This page describes how TF2 SavedModels for text-related tasks should implement the Reusable SavedModel API. (This replaces and extends the Common Signatures for Text for the now-deprecated TF1 Hub format.)
Overview
There are several APIs to compute text embeddings (also known as dense representations of text, or text feature vectors).
The API for text embeddings from text inputs is implemented by a SavedModel that maps a batch of strings to a batch of embedding vectors. This is very easy to use, and many models on TF Hub have implemented it. However, this does not allow fine-tuning the model on TPU.
The API for text embeddings with preprocessed inputs solves the same task, but is implemented by two separate SavedModels:
- a preprocessor that can run inside a tf.data input pipeline and converts strings and other variable-length data into numeric Tensors,
- an encoder that accepts the results of the preprocessor and performs the trainable part of the embedding computation.
This split allows inputs to be preprocessed asynchronously before being fed into the training loop. In particular, it allows building encoders that can be run and fine-tuned on TPU.
The API for text embeddings with Transformer encoders extends the API for text embeddings from preprocessed inputs to the particular case of BERT and other Transformer encoders.
- The preprocessor is extended to build encoder inputs from more than one segment of input text.
- The Transformer encoder exposes the context-aware embeddings of individual tokens.
In each case, the text inputs are UTF-8 encoded strings, typically of plain text, unless the model documentation provides otherwise.
Regardless of API, different models have been pre-trained on text from different languages and domains, and with different tasks in mind. Therefore, not every text embedding model is suitable for every problem.

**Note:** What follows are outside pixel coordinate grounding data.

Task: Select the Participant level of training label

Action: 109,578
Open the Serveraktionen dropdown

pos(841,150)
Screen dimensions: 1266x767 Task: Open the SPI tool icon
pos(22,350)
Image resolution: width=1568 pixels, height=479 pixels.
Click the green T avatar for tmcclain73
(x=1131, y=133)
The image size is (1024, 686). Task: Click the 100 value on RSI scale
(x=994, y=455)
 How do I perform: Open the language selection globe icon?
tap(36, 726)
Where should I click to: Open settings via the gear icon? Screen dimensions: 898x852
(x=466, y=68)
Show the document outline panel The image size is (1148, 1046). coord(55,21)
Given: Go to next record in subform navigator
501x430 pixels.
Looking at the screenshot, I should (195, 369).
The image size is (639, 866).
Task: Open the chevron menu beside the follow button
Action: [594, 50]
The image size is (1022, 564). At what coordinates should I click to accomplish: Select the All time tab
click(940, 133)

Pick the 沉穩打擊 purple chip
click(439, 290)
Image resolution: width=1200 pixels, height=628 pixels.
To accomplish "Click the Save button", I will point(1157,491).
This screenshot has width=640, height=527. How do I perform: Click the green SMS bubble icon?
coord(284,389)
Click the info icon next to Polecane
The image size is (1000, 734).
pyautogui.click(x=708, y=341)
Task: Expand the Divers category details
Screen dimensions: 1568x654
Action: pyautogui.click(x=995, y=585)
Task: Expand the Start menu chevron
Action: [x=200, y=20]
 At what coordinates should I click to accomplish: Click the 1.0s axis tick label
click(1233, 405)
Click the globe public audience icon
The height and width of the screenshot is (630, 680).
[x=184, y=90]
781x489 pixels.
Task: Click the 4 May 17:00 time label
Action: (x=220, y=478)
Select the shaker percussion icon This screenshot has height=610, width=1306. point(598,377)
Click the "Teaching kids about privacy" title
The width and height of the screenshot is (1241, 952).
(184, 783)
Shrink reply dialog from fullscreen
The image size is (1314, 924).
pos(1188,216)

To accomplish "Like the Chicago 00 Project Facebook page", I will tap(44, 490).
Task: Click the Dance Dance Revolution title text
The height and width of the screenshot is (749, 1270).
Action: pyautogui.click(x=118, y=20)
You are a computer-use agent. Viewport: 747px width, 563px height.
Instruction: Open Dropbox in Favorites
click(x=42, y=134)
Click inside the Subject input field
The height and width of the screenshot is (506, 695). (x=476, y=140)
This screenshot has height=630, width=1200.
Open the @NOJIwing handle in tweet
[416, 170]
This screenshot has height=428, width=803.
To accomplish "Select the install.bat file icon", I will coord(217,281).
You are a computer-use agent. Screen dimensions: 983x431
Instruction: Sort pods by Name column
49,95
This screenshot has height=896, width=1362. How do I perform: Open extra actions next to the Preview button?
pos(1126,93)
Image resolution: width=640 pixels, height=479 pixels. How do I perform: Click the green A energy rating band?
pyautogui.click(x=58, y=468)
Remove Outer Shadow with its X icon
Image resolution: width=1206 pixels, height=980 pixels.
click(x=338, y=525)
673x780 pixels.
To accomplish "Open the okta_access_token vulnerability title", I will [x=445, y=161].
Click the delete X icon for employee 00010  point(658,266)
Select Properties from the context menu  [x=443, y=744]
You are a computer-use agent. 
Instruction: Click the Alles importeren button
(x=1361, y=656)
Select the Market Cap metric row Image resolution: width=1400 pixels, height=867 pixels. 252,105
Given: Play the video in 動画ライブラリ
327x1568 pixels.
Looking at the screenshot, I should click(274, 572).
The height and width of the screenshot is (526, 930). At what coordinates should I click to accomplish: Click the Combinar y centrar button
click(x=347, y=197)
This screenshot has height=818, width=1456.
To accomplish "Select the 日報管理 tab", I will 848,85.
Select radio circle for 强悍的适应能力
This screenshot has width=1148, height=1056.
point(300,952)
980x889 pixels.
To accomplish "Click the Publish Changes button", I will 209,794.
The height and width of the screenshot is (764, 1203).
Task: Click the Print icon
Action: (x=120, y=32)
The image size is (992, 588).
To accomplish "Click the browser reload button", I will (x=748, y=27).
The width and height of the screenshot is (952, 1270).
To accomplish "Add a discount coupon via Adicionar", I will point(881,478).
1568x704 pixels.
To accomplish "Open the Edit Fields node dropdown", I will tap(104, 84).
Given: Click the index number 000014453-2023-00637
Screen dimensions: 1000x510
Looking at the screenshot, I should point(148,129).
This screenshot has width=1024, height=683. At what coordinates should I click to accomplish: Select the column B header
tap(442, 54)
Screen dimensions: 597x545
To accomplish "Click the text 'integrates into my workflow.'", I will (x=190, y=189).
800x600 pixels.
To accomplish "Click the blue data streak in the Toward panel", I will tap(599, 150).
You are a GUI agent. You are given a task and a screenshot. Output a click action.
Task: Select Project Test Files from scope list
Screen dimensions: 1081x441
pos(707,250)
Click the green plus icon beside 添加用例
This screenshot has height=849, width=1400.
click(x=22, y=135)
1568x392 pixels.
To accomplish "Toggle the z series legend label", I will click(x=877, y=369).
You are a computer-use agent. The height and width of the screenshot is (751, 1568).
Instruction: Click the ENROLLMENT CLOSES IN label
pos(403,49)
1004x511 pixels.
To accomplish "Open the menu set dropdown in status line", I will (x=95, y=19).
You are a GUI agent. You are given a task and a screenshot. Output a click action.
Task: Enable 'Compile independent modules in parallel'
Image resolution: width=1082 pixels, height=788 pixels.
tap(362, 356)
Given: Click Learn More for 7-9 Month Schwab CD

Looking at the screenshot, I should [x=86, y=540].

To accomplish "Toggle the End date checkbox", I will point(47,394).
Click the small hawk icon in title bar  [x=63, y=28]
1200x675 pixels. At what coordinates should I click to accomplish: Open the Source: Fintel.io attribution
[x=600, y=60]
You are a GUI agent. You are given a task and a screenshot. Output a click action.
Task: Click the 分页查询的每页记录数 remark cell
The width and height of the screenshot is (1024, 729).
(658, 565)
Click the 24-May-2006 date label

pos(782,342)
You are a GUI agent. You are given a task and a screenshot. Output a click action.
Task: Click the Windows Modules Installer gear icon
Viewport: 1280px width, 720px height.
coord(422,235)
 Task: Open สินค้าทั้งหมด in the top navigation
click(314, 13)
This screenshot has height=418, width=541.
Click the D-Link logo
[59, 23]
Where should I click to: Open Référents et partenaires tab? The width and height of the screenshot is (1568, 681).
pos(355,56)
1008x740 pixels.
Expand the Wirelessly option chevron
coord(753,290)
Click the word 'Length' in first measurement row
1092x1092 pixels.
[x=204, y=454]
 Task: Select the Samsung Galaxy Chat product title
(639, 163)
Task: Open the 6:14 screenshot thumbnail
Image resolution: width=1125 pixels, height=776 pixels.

Text Embedding from Text Inputs
A SavedModel for text embeddings from text inputs accepts a batch of inputs
in a string Tensor of shape [batch_size]
and maps them to a float32 Tensor of
shape [batch_size, dim]
with dense representations (feature vectors) of the
inputs.
Usage synopsis
obj = hub.load("path/to/model")
text_input = ["A long sentence.",
"single-word",
"http://example.com"]
embeddings = obj(text_input)
Recall from the Reusable SavedModel API that
running the model in training mode (e.g., for dropout) may require a keyword
argument obj(..., training=True)
, and that obj
provides attributes
.variables
, .trainable_variables
and .regularization_losses
as applicable.
In Keras, all this is taken care of by
embeddings = hub.KerasLayer("path/to/model", trainable=...)(text_input)
Distributed training
If the text embedding is used as part of a model that gets trained with a
distribution strategy, the call to hub.load("path/to/model")
or
hub.KerasLayer("path/to/model", ...)
, resp., must happen inside the
DistributionStrategy scope in order to create the model's variables in the
distributed way. For example
with strategy.scope():
...
model = hub.load("path/to/model")
...
Examples
- Colab tutorial Text Classification with Movie Reviews.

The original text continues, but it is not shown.